Telephone speech recognition has a large number of applications such as remote control systems and reservation systems. But its performance is not sufficient for the real applications because of many degrading effects contained in telephone speech. The channel distortion of the telephone line is one of the major effects that severely degrades recognition performance and there have been many efforts to compensate it. Among them, RASTA (RelAtive SpecTrAl) processing is widely spread and known to be very effective. Recently many researches are concentrated on improving the RASTA method.
In the RASTA processing, RASTA filter suppresses slow varying factors such as channel distortions and quickly changing parts in speech signal to emphasize the important part of speech signal, which is similar to the human auditory perception process. But, because it uses the same filter for every telephone speech data whose channel distortions are different, it has limits on removing the channel distortions.

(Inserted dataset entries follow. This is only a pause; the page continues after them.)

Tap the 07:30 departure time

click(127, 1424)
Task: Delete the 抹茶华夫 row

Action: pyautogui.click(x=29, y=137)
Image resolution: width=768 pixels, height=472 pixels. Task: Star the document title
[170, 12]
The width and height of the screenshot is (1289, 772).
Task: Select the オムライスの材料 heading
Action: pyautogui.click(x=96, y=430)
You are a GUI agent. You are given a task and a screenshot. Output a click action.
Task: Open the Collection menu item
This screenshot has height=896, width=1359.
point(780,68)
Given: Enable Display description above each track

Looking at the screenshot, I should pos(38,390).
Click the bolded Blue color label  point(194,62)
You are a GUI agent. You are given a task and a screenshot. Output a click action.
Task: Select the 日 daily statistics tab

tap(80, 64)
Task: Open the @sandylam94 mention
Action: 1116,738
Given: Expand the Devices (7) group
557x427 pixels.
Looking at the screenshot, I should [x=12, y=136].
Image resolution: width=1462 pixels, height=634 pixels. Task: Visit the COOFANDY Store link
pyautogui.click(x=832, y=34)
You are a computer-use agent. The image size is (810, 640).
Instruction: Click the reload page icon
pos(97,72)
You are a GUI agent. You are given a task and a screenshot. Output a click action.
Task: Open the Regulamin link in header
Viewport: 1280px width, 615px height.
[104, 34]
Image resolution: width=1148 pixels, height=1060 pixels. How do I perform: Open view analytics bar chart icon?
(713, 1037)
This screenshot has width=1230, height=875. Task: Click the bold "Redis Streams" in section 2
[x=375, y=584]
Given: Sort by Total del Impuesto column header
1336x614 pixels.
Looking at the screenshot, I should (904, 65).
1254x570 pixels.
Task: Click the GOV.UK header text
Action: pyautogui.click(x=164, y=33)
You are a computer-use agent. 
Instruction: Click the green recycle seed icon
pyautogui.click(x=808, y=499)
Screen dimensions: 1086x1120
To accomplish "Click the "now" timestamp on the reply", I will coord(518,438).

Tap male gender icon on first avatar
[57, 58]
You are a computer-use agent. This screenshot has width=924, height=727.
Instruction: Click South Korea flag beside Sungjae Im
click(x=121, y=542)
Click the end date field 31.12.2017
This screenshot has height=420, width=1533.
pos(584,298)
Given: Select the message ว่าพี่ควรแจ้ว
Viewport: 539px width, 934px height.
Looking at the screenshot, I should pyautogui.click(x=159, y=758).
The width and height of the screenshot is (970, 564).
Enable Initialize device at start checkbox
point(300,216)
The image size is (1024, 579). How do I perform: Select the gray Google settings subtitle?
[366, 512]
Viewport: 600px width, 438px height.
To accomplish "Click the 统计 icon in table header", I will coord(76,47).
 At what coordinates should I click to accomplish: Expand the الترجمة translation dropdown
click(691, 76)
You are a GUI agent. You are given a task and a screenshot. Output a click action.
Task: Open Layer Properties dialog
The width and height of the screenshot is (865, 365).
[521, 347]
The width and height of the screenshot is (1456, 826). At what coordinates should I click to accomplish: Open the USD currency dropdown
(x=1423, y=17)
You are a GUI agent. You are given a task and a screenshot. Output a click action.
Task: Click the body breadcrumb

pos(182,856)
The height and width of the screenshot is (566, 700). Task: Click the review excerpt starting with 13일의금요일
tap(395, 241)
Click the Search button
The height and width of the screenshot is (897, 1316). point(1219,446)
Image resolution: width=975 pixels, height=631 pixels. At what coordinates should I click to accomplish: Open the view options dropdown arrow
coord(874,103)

This thesis addresses the drawback of RASTA method and proposes a new channel-robust RASTA filter adaptation method to reduce channel distortions in telephone speech. The proposed method estimates channel bias for each telephone speech by maximum likelihood estimation and extracts reference signals which are channel-free. From the reference signals it determines shifted RASTA filter coefficients by gradient descent method. The resultant RASTA filter can remove various telephone channel distortions adaptively and emphasize the important part of speech signal. Experiments on real telephone speech data confirmed the effectiveness of the proposed method.